На торгу был кабак. Широкоскулый кабатчик отпускал с прибаутками полугар. Люди, развеселясь, орали озорные и вольные песни. Много прошли городов рубцовцы, а такие города и такого народа не видывали.

Он не говорил степенно – горохом сыпал на каком-то своем языке, с непонятными словечками, шепелявил, свистал по-птичьи. И люди на торгу не замолкали, а только чуть расступались, когда проезжал на коне сам воевода. У этого народа не было никакой тихости. Балагуры и весельчаки, они не опускали глаз, не сгибали спины, как те, кого вела по борозде соха.

Вот к звоннице, похожей на сторожевую башню, идет поп, высокий, костлявый, подоткнув рясу, шагая аршинными стрелецкими шагами через лужи вонючей жижи.

– Видит сова – мышки, слетела с вышки, – басом гаркает кто-то, и все вокруг гогочут, закинув головы, будто ничего смешнее и не слыхивали.

– Загудело трутнево племя!

И, не замедляя шага, поп-богатырь потрясает палкой, как древком копья.

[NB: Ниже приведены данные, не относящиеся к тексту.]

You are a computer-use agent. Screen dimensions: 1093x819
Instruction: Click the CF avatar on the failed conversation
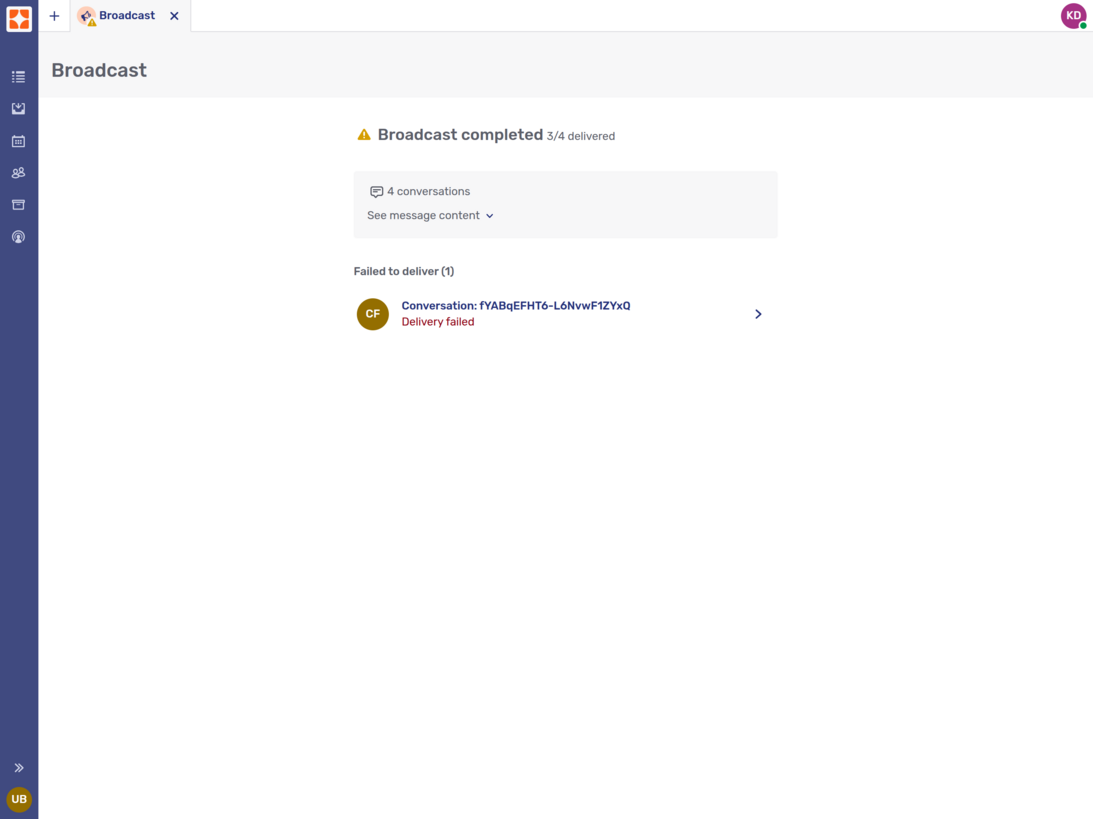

Ржали лошади, привязанные у тележных колес. Верховые то и дело въезжали в ворота и галопом скакали по улице.

Пришлые из Московии мужики слонялись по торговой площади. Российский говор выдавал их. Они пробовали подступиться к девкам:

– Эка, черная! Турка! Отрежь, ягодка, пирожка с гольем, не пожалей для молодцов.

– Молодцы, что огурцы, да едят их свиньи.

И, звякнув серьгой, девушка бежала к подругам.

Необычайный человек явился на торгу. Одет он был с причудливой роскошью. Кунья шапка, кафтан, подпоясанный зеленым шелковым кушаком, малиновые шаровары, вправленные в мягкие желтые сапоги. Он двигался, покачивая плечами, гремя турецкой саблей с рукоятью, осыпанной каменьями. Он прошел мимо выстроенных рядком расписных дуг, колес, дышел, мимо потертых седел, шлей, наборных уздечек. Остановился перед кучкой яиц, пятнистых, диковинной пестроты ("Орлие яйца, с Бешеного Рога, батюшка", – прошамкал старик, по-татарски сидевший на земле).